## Data records
[Begin]
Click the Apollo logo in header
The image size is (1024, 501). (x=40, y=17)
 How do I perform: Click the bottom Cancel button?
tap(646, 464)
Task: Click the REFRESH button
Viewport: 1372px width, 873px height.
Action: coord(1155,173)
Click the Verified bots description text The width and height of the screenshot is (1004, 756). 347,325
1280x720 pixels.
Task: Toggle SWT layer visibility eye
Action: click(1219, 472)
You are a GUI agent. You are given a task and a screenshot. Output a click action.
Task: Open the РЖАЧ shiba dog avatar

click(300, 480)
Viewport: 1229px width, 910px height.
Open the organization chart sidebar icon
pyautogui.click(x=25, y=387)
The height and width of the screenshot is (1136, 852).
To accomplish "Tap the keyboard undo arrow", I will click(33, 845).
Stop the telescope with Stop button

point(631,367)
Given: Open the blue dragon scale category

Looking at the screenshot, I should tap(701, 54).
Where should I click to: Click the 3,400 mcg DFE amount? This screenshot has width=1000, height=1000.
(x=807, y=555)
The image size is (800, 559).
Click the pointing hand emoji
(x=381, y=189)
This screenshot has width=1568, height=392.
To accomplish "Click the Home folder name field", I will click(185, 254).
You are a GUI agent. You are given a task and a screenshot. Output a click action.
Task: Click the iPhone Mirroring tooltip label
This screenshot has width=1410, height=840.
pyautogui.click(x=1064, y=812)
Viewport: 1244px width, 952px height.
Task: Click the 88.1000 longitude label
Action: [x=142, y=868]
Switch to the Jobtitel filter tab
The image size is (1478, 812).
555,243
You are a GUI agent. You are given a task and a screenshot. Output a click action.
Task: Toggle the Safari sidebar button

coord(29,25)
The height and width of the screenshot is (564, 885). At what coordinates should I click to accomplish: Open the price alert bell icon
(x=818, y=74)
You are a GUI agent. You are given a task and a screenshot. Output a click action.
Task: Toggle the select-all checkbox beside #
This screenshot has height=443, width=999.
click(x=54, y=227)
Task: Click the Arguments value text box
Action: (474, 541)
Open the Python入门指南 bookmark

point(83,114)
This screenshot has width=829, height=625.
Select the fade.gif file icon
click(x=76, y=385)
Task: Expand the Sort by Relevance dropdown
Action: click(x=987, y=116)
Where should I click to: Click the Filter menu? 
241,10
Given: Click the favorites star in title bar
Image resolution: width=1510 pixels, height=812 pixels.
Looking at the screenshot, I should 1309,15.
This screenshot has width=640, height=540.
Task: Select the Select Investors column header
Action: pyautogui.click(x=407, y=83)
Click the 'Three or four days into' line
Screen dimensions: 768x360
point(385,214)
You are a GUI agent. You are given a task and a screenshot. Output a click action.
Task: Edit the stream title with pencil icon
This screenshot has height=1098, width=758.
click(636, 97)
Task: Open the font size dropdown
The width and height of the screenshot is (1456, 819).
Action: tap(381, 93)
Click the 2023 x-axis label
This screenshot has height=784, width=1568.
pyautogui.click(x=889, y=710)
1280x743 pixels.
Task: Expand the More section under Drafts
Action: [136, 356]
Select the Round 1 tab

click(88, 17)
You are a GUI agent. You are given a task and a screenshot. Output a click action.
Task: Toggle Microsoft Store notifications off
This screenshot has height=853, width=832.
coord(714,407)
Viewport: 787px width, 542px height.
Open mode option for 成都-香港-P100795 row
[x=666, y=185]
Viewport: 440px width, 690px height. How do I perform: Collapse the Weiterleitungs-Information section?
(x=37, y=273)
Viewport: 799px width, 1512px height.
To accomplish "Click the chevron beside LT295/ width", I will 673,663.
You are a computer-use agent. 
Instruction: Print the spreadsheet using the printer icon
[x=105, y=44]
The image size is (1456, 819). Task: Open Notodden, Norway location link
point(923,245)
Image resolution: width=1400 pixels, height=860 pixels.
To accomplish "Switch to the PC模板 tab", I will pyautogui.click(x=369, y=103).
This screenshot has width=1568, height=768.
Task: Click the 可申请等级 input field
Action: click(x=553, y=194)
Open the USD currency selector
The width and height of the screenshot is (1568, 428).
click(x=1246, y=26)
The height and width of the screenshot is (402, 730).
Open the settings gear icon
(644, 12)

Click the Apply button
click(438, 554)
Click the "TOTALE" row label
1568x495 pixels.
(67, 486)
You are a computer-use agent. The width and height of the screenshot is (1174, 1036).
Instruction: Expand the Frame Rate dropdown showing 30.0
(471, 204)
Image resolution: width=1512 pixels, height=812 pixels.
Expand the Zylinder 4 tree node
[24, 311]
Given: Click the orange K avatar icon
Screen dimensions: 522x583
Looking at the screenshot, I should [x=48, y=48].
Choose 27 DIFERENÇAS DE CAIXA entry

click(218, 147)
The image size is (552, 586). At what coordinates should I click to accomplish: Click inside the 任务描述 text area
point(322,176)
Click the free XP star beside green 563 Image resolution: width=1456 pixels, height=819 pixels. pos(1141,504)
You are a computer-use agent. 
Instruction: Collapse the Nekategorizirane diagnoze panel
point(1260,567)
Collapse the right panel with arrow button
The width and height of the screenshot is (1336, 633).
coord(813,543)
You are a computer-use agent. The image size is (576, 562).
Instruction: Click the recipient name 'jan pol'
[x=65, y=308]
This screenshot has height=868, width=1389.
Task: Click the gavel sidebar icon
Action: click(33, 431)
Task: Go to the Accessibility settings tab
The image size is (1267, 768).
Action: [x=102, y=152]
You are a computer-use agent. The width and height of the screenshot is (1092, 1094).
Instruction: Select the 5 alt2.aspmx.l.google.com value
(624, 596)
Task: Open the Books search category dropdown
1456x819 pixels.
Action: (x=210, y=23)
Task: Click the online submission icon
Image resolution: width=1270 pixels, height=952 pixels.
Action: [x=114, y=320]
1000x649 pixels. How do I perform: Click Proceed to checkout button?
[End]
Reproduce the rows above verbatim, from the line containing "The height and width of the screenshot is (1136, 852)." through the line containing "(x=818, y=74)", inclusive.

The height and width of the screenshot is (1136, 852).
To accomplish "Tap the keyboard undo arrow", I will click(33, 845).
Stop the telescope with Stop button

point(631,367)
Given: Open the blue dragon scale category

Looking at the screenshot, I should tap(701, 54).
Where should I click to: Click the 3,400 mcg DFE amount? This screenshot has width=1000, height=1000.
(x=807, y=555)
The image size is (800, 559).
Click the pointing hand emoji
(x=381, y=189)
This screenshot has width=1568, height=392.
To accomplish "Click the Home folder name field", I will click(185, 254).
You are a GUI agent. You are given a task and a screenshot. Output a click action.
Task: Click the iPhone Mirroring tooltip label
This screenshot has width=1410, height=840.
pyautogui.click(x=1064, y=812)
Viewport: 1244px width, 952px height.
Task: Click the 88.1000 longitude label
Action: [x=142, y=868]
Switch to the Jobtitel filter tab
The image size is (1478, 812).
555,243
You are a GUI agent. You are given a task and a screenshot. Output a click action.
Task: Toggle the Safari sidebar button

coord(29,25)
The height and width of the screenshot is (564, 885). At what coordinates should I click to accomplish: Open the price alert bell icon
(x=818, y=74)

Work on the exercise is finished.